Multi-Agent Deep Dive Part 2: Worker Agents & Tool Design — SQL Writer, Data Processor & Formatter Implementation

Introduction

In Part 1: /en/blog/multi-agent-deep-dive-orchestrator-part1/, we designed the Brain (Orchestrator) agent. Now we build the workers — the cost-efficiency engine of the multi-agent system.

Workers do not decide what to do. They execute structured instructions from the Brain.
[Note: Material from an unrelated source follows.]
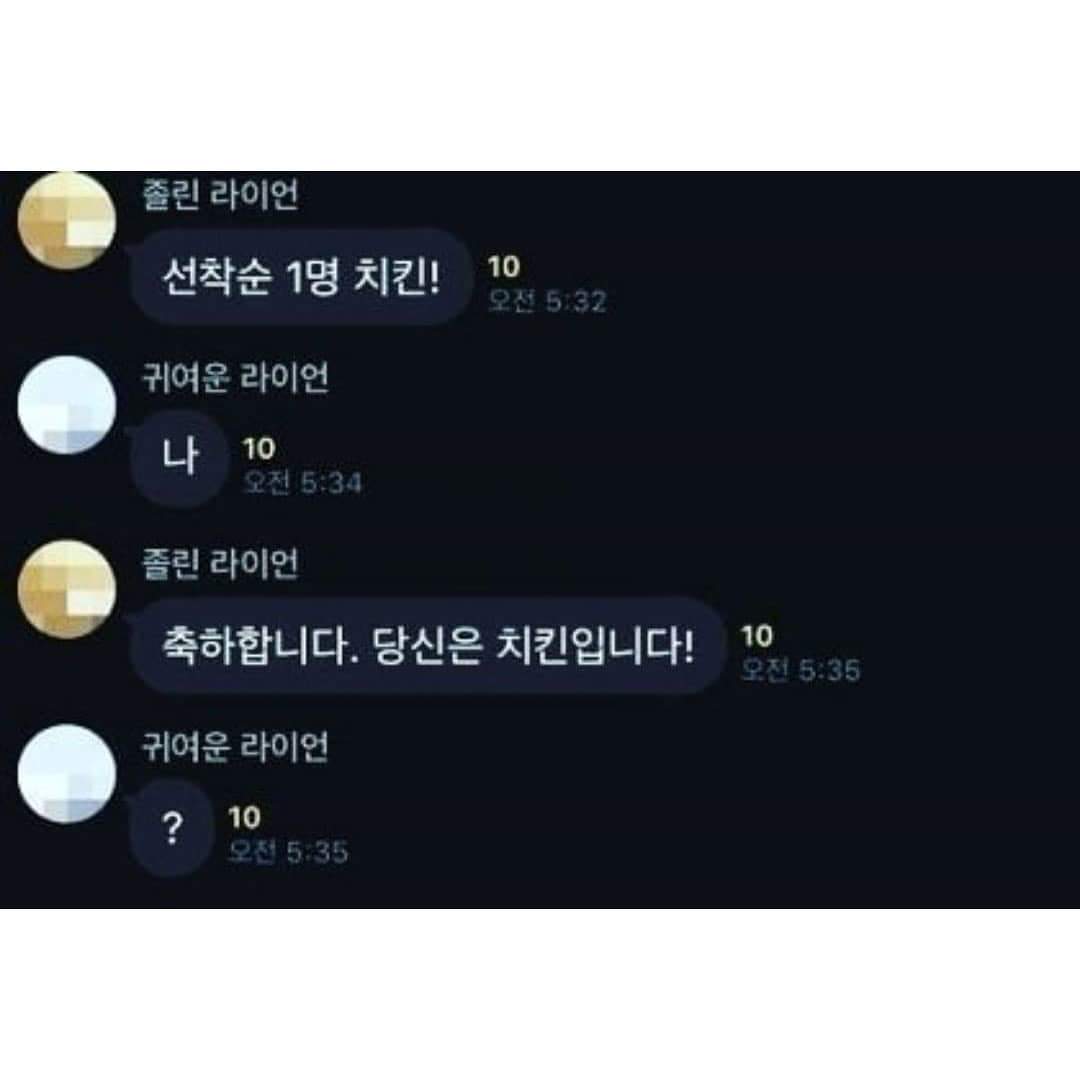
Task: Select the '나' chat bubble
Action: point(179,458)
This separation is the key to cost optimization: the Brain uses an expensive model (Claude Sonnet) for reasoning 1-2 times, while workers use cheap models (Haiku/DeepSeek) for execution 3-8 times per query.
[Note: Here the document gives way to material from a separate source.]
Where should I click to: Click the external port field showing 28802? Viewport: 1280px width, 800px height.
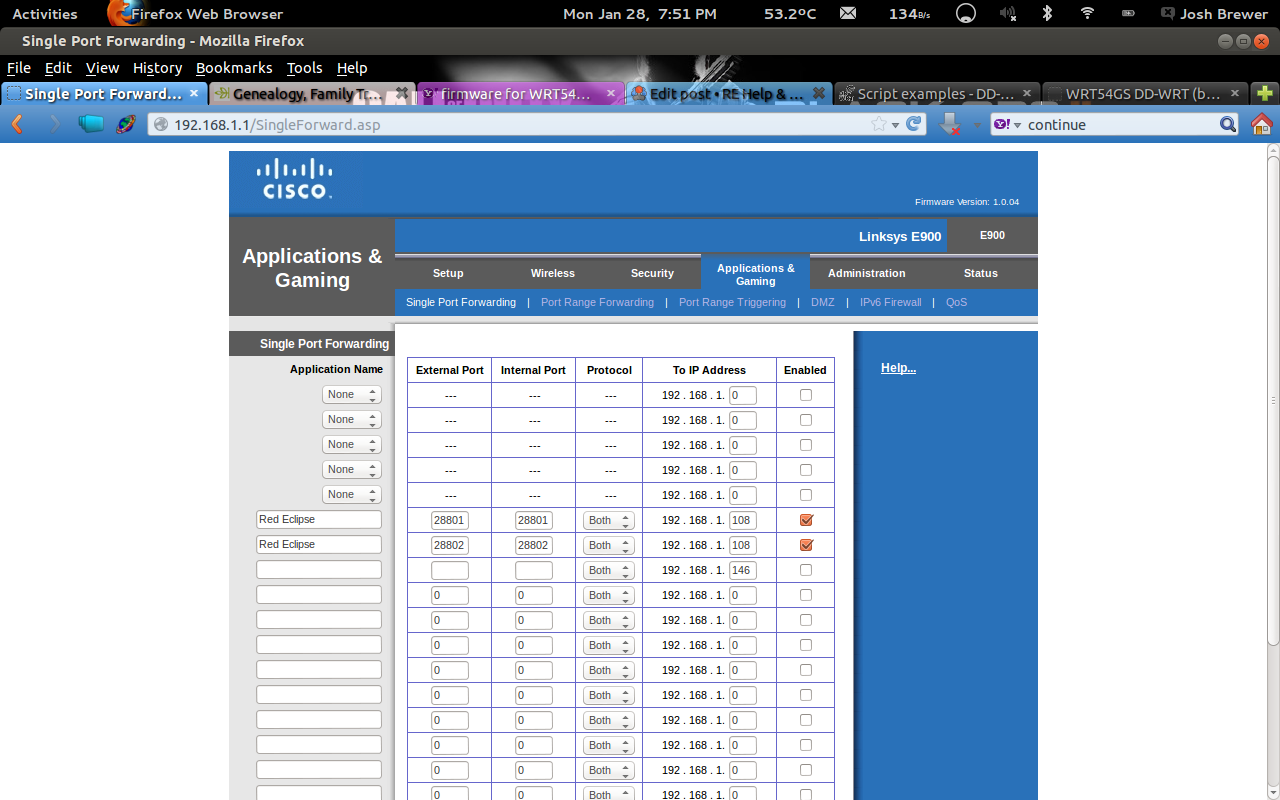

This guide covers the complete implementation of three production worker agents: SQL Writer, Data Processor, and Formatter.

Worker Agent Architecture Principles
Tool Design Patterns
SQL Writer Agent (Haiku)
Data Processor Agent (Haiku/DeepSeek)
Formatter Agent (Haiku)
Input/Output Contracts
Cost Optimization for Workers
Error Handling Patterns
Testing Worker Agents
Adding New Workers
Production Checklist

1. Worker Agent Architecture Principles

1.1 The Single Responsibility Rule

Each worker agent has exactly one job. This is non-negotiable:

Worker	Responsibility	NOT Responsible For
SQL Writer	Translate query spec to SQL	Deciding what to query
Data Processor	Apply transformations to data	Deciding which transformations
Formatter	Convert data to output format	Deciding which format

The Brain decides the what. Workers execute the how.
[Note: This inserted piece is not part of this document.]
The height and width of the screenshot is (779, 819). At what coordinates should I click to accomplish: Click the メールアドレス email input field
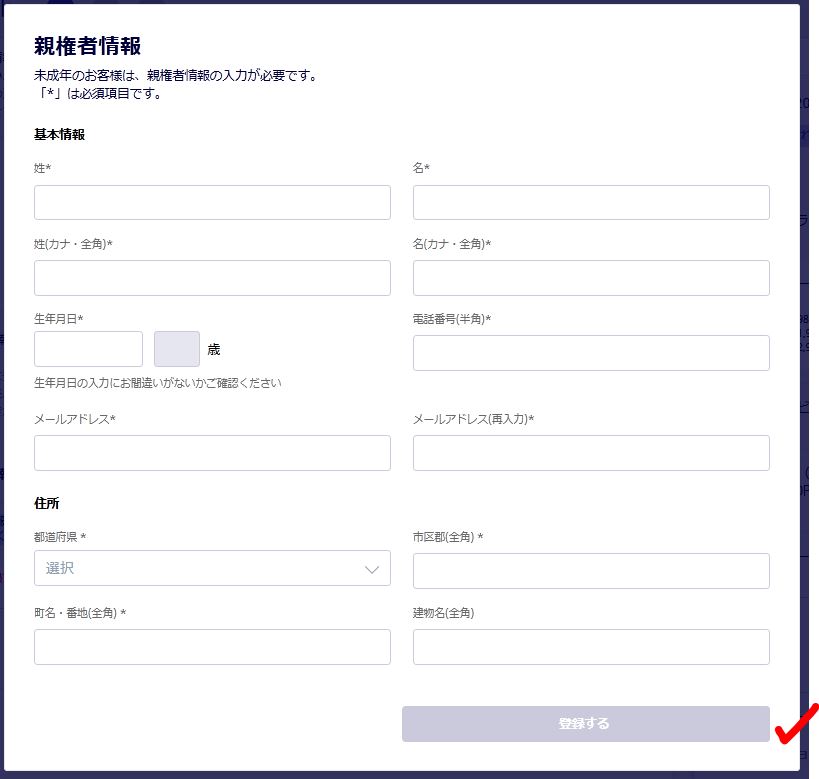[x=212, y=452]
1.2 Worker Design Constraints

# Every worker agent must satisfy these constraints:
#
# 1. STATELESS: No memory of previous invocations
# 2. DETERMINISTIC: Same input -> same output (within model variance)
# 3. BOUNDED: Maximum execution time of 30 seconds
# 4. CHEAP: Use the cheapest model that achieves 95%+ accuracy
# 5. TYPED: Explicit input/output schemas
# 6. TESTABLE: Can be unit-tested without the full graph

1.3 The Worker Interface

All workers follow the same interface pattern:

from langgraph.types import Command
from typing import Literal

def worker_node(state: AgentState) -> Command[Literal["brain_synthesise"]]:
    """Standard worker interface.

    1. Extract task from state
    2. Build worker-specific prompt
    3. Invoke cheap model
    4. Parse and validate output
    5. Return results to Brain
    """
    task = extract_task(state)
    prompt = build_worker_prompt(task)

    result = worker_model.invoke(prompt)
    validated = validate_output(result, task.expected_schema)

    return Command(
        update=dict(
            worker_results=state["worker_results"] + [validated],
            model_costs=state["model_costs"] + [result.usage],
        ),
        goto="brain_synthesise",
    )

2. Tool Design Patterns

2.1 Structured Tool Calls

Workers receive structured instructions, not free-form text:

# BAD: Free-form instruction
"Write a SQL query to get BBC One reach by age group"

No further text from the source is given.